“Has it never struck you that John may be the cause of it all?”
Sir Oliver jerked himself round in his chair. “John? What do you mean?”
“Why, I wrote to John at the same time that I did to you,” said Lady Blount, “begging him to come down in almost the same words; for you know, dear Walter, I 'm not a clever woman and can't say the same thing in two different ways. She does n't know I did so, for she's so strange and won't talk to any one alone, if she can help it. I thought John and you might succeed in getting something out of her. But John has n't replied at all. I can't understand it.”
“Does n't that bear out what I say?” asked Herold.
“But John—what do you mean?” Sir Oliver repeated.
“Yes, dear, what do you mean? Of course John has behaved in an extraordinary way lately. He has n't been to see us for ever so long. But the dear fellow has explained. He is overwhelmed with work, especially at week-ends. He writes me charming letters, and he corresponds regularly with Stella. I don't see—“.

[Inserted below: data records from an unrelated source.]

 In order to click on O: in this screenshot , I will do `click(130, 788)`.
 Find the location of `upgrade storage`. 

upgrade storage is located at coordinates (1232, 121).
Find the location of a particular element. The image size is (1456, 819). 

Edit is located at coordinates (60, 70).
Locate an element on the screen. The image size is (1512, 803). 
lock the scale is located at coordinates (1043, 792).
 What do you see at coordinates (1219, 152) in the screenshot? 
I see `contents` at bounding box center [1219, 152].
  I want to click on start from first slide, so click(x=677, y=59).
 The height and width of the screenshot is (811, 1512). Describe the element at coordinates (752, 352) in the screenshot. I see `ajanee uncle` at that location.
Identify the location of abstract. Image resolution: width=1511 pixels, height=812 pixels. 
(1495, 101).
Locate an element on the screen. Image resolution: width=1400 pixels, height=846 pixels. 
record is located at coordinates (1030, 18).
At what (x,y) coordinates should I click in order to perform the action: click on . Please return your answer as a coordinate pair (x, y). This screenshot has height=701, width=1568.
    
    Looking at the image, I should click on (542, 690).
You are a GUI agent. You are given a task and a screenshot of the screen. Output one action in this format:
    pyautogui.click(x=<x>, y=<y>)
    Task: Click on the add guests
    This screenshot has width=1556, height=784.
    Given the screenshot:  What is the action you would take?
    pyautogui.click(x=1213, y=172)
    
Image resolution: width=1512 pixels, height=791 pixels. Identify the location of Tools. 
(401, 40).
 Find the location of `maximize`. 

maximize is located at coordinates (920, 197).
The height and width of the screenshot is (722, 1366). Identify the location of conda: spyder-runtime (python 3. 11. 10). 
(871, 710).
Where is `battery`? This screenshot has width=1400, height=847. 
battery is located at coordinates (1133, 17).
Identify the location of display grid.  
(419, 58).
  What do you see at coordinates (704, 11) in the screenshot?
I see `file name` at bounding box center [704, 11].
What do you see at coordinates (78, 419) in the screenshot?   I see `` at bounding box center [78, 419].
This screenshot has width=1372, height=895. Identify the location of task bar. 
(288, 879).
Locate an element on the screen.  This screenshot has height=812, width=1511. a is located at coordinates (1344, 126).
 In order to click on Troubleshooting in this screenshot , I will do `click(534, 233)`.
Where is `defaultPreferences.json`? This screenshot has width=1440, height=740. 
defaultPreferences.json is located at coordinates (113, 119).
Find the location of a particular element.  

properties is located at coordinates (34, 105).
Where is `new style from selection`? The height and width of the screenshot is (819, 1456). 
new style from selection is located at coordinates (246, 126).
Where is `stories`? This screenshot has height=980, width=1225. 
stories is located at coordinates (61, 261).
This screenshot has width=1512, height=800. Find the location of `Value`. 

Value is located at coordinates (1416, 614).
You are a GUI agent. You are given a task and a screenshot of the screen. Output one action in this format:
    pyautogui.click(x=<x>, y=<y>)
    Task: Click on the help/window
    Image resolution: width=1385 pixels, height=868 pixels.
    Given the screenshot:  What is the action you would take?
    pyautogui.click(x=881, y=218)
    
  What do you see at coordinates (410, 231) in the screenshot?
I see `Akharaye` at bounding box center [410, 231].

“Oh, for heaven's sake, Julia, let Walter put in a word!” cried Sir Oliver, rising and throwing his cigarette-end into the bank of flowering-plants that filled the summer fireplace, a domestic outrage that always irritated Lady Blount, and even now caused her to wince and dart an angry glance at the perpetrator. “Go on. Tell us what you mean.”
“Has it never occurred to you that Stella and John may have fallen in love with each other—with the ghastly barrier of the wife between them?”
The two old people looked at him wide-eyed and drooping-mouthed. That Stellamaris, their fragile, impalpable child of mystery, more precious to them than a child of their own bodies, over whom they might have quarrelled—that Stellamaris should be a grown woman, capable of a grown woman's passions, was a proposition bewilderingly preposterous. Sir Oliver found speech first.
“Stella in love with John? It 's absurd; it's ludicrous. Why, bless my soul! you might just as well say she was in love with me! It's nonsense—ridiculous nonsense.”